*Directions*
An exact copy of the entries is needed, with every line included.

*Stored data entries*
_____

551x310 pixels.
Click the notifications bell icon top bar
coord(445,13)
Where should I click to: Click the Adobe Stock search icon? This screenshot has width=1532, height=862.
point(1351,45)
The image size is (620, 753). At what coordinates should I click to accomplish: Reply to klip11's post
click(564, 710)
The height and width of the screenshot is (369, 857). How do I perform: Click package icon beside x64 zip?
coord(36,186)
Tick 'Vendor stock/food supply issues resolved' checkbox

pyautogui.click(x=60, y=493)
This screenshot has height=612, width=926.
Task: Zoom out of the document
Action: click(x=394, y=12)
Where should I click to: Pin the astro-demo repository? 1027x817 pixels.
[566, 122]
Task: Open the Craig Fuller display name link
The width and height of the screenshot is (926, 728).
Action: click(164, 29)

_____

*Task solution*
551x310 pixels.
Click the notifications bell icon top bar
coord(445,13)
Where should I click to: Click the Adobe Stock search icon? This screenshot has width=1532, height=862.
point(1351,45)
The image size is (620, 753). At what coordinates should I click to accomplish: Reply to klip11's post
click(564, 710)
The height and width of the screenshot is (369, 857). How do I perform: Click package icon beside x64 zip?
coord(36,186)
Tick 'Vendor stock/food supply issues resolved' checkbox

pyautogui.click(x=60, y=493)
This screenshot has height=612, width=926.
Task: Zoom out of the document
Action: click(x=394, y=12)
Where should I click to: Pin the astro-demo repository? 1027x817 pixels.
[566, 122]
Task: Open the Craig Fuller display name link
The width and height of the screenshot is (926, 728).
Action: click(164, 29)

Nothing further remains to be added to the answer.